Missouri residents may be interested in learning how medical professionals diagnose cancer. In order to diagnose this potentially fatal disease, a doctor might first check to see if there are any abnormal lumps in a patient's body. Although some lumps could be felt during a physical examination, others might need to be discovered through imaging known as radiology. In either case, the lumps would need to be examined under a microscope before determining whether they are cancerous or benign.
When an expert looks at a tissue sample under a microscope, a cancer diagnosis can be made in most cases. In others, testing of the RNA and DNA of the cells could be more effective in determining if cancer is present. In addition to determining if cells are cancerous or non-cancerous, these tests also aid doctors in selecting the optimal treatment option. The tests are called biopsies, and the tissue that is tested is called a biopsy specimen.

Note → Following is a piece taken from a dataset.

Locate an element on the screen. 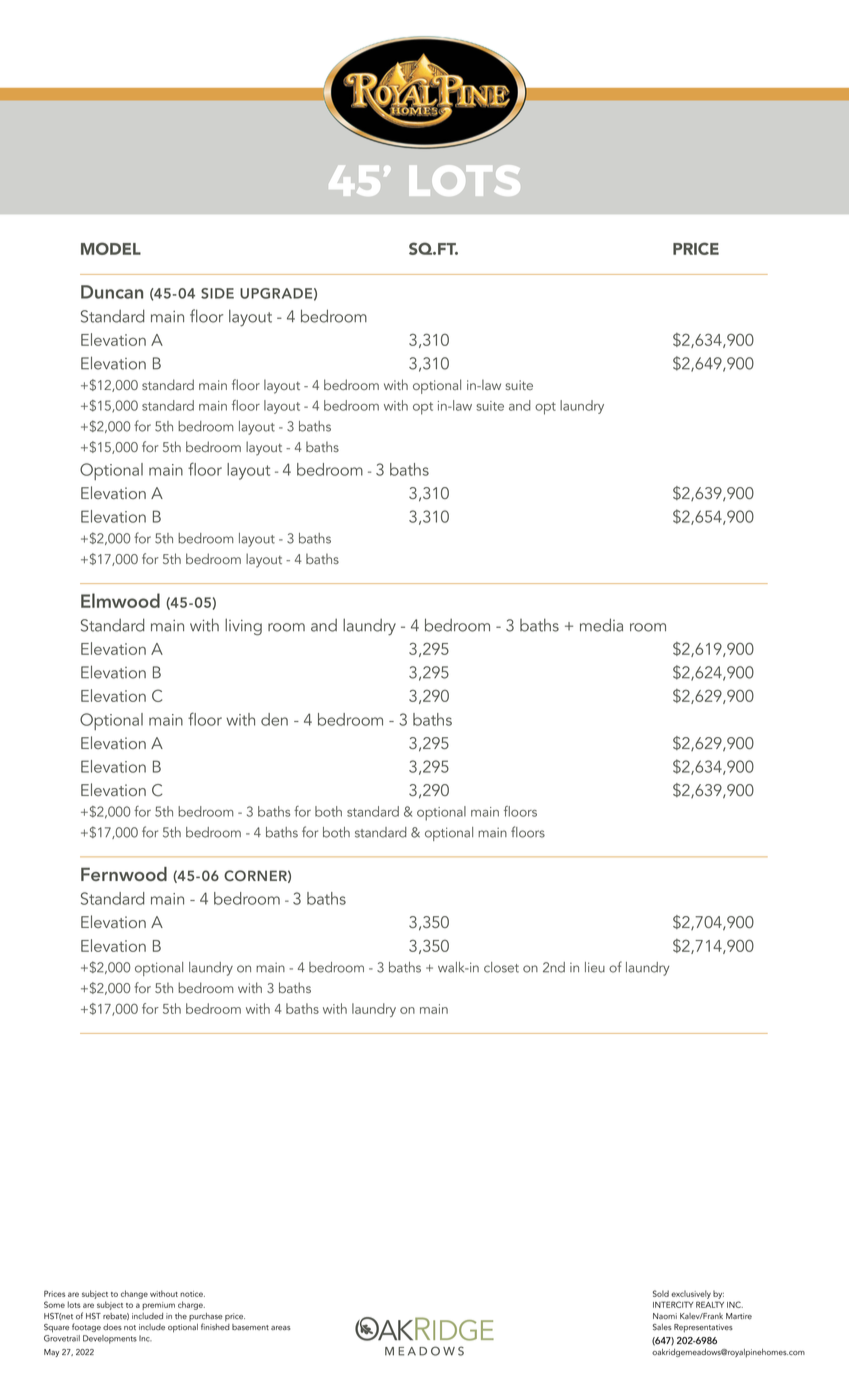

In addition to finding cancer, some of these tests could help in identifying other health issues. For example, when a doctor is unsure about a lump being cancerous, he or she could test the sample for other diseases or infections.
In some situations, these tests for cancer could lead to a misdiagnosis. Any patient who suffers irreparable harm due to a misdiagnosis could be unsure on how to proceed. A personal injury attorney who has a history of handling medical malpractice cases could help the patient decide if filing a lawsuit for compensation of pain and suffering, medical expenses and lost income is warranted.